Infine, Lapid è consapevole dell’imminente transizione nei Territori Occupati. Mentre un’Intifada armata sta crescendo nella Cisgiordania settentrionale, Abbas, 87 anni, lascerà presto la scena. Un potenziale successore, Hussein Al-Sheikh, è particolarmente vicino all’apparato di sicurezza israeliano, quindi completamente diffidato dalla maggior parte dei palestinesi. L’ipotesi di uno Stato palestinese ha, quindi, lo scopo di dare a chiunque succederà ad Abbas la leva politica che gli consentirebbe di scongiurare una rivolta armata e condurre i palestinesi in un’altra inutile caccia alla ricerca di un miraggio politico.

Resta da vedere se la strategia di Lapid ripagherà; se gli costerà alle prossime elezioni israeliane o se le sue parole finiranno nella pattumiera della storia, come hanno fatto tanti riferimenti simili da parte dei leader israeliani del passato.
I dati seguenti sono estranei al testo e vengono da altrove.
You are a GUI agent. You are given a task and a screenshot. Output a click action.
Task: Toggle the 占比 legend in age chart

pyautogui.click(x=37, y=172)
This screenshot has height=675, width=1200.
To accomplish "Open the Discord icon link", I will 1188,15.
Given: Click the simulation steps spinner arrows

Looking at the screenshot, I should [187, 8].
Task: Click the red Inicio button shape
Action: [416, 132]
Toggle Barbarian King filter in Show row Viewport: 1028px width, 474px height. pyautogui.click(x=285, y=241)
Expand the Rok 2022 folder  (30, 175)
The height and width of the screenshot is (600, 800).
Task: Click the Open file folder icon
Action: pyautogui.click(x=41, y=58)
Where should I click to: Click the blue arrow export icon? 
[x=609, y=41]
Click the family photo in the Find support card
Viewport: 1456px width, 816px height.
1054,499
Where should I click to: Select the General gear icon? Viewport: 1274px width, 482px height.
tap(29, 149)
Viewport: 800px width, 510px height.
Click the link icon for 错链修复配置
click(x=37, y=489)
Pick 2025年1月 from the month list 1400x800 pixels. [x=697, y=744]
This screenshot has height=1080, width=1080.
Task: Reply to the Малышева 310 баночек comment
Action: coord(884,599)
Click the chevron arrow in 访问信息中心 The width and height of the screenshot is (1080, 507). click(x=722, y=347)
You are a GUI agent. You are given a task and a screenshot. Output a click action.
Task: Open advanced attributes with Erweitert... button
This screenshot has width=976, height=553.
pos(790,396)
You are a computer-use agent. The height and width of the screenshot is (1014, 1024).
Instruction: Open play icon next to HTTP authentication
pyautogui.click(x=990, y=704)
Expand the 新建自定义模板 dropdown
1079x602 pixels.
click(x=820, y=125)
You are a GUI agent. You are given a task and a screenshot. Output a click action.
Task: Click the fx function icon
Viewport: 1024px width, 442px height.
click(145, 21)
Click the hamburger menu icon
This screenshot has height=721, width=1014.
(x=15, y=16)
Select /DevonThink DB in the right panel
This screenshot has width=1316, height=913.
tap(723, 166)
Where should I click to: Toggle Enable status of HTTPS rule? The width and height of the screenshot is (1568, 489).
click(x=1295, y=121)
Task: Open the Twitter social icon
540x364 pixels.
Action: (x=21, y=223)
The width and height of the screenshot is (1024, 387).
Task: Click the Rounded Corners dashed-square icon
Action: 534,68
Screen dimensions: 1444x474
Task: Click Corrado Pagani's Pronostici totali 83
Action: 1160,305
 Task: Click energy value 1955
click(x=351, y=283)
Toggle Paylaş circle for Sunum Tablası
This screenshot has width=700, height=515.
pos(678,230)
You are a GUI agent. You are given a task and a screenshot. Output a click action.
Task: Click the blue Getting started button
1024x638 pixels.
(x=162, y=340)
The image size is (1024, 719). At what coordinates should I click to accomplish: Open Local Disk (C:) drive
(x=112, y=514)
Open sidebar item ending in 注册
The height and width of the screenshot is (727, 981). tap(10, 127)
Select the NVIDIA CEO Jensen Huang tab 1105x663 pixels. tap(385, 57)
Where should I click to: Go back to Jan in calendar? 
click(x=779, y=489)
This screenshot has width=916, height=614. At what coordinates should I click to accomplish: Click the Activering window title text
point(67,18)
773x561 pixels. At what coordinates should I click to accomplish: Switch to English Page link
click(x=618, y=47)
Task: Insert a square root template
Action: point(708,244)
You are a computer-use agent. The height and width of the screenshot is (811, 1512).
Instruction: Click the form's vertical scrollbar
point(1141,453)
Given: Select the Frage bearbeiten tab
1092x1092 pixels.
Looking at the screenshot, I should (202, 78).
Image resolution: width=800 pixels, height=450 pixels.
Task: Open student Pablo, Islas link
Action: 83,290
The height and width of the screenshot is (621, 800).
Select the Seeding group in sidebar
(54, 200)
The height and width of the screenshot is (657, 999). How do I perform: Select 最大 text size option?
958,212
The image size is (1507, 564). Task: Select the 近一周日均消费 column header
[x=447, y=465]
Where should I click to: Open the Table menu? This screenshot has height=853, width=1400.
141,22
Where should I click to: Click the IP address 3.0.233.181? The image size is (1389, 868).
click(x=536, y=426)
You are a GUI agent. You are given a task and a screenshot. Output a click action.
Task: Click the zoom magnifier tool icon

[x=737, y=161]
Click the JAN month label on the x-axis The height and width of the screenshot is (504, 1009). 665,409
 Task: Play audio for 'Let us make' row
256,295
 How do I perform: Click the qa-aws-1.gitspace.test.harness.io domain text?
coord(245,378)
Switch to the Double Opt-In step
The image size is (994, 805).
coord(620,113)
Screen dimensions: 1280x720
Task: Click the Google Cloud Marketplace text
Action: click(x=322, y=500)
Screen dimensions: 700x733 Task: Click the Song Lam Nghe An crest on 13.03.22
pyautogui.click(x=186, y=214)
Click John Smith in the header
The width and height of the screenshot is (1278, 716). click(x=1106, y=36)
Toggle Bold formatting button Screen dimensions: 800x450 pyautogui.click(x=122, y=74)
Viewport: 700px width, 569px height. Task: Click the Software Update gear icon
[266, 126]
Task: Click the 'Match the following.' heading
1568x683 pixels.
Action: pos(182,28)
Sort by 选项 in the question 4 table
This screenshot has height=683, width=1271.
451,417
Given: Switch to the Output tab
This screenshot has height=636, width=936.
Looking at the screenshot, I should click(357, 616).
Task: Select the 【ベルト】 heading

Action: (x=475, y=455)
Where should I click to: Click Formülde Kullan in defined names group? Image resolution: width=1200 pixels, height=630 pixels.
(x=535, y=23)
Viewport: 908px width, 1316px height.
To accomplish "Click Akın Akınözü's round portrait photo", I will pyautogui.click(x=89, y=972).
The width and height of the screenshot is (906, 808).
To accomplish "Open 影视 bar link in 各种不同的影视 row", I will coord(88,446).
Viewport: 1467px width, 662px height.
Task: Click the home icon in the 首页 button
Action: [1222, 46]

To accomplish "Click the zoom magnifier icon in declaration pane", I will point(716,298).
Ramzy Baroud è un giornalista e redattore di The Palestine Chronicle. È autore di sei libri. Il suo ultimo libro, curato insieme a Ilan Pappé, è “La Nostra Visione per la Liberazione: Leader Palestinesi Coinvolti e Intellettuali Parlano”. Il Dr. Baroud è un ricercatore senior non residente presso il Centro per l’Islam e gli Affari Globali (CIGA), Università Zaim di Istanbul (IZU).